Some travel agents in Dubai have received several inquiries from their clients about the ban.
“We have got a negative response and it is going to hit corporate travel to the US from the region as few people would be willing to put their gadgets in the luggage,” said a spokeswoman of Dubai-based Akbar Travels.
“For leisure travellers also, few would put their expensive cameras in the luggage, which might get lost or robbed.”
For corporate travellers for whom laptops and other devices are work tools, the ban is expected to be tough.
“I expect the Gulf carriers to suffer significant traffic loss over this ban as the majority of their traffic rights are non-stops,” said Geoffrey Thomas, an analyst with AirlineRatings.com.
“It would take time and permission before new services could be developed through other destinations.”
The US device ban applies to direct flights from Jordan, Egypt, Turkey, Saudi Arabia, Qatar, Kuwait, Morocco and the UAE.
The directive is effective from Saturday until October 14.
The widespread effect of the ban is expected to become more pronounced as passengers seek to retain their devices on board.
“This could mean passengers looking at alternative routings outside of the Middle East, or even possibly not travelling,” said Peter Morris, the chief economist at London-based consultancy Ascend Worldwide.

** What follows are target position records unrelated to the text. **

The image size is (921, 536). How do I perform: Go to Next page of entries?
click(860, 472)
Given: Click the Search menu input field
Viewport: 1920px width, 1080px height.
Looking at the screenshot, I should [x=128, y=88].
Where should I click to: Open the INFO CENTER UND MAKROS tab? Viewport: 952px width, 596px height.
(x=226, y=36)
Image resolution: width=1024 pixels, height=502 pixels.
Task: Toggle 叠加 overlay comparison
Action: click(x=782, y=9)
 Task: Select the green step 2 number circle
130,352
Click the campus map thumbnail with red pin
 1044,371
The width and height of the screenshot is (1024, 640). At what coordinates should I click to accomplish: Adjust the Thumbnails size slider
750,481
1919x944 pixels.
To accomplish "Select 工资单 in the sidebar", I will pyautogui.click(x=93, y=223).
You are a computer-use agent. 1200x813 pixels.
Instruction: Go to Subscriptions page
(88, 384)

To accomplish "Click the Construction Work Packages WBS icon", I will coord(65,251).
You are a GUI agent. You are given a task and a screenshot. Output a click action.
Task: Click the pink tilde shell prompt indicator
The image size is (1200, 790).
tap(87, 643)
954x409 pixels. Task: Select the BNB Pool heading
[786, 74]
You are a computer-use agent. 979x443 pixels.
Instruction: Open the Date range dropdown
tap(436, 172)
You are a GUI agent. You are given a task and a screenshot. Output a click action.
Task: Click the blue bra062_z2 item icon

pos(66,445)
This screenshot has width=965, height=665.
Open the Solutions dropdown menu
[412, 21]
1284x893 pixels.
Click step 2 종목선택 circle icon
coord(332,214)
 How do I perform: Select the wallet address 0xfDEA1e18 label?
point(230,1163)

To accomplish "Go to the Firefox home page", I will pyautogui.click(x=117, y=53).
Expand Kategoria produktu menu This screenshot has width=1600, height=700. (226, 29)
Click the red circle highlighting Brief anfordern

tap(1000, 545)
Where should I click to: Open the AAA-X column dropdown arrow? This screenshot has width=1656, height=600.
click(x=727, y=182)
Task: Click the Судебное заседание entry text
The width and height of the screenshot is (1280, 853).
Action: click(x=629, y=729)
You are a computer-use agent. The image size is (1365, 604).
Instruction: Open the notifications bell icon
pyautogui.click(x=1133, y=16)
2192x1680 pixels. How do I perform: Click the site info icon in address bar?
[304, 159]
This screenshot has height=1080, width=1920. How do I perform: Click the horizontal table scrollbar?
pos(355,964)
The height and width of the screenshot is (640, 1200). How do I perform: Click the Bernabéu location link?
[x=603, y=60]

“It will cause some loss or diversion of passengers for airlines serving the listed airports to the destination countries.”
There could also be a rise of other hubs outside these countries and the UK, which also implements the device ban.
“One possibility could be flights via Shannon in Ireland,” Mr Thomas said.
The number of trips into the US from the UAE has increased over the years.
The US recorded 116,700 trips from the UAE last year, a figure that is expected to rise to 120,400 trips this year, a slower growth of 3 per cent compared to 4 per cent in 2016 due to the travel uncertainties, according to research company Euromonitor International.
This includes trips from corporate as well as leisure travellers to the US.
The Gulf carriers have invested heavily in premium-class cabins.
Qatar Airways declined to comment beyond statements issued on Tuesday.
Etihad did not respond to emailed questions.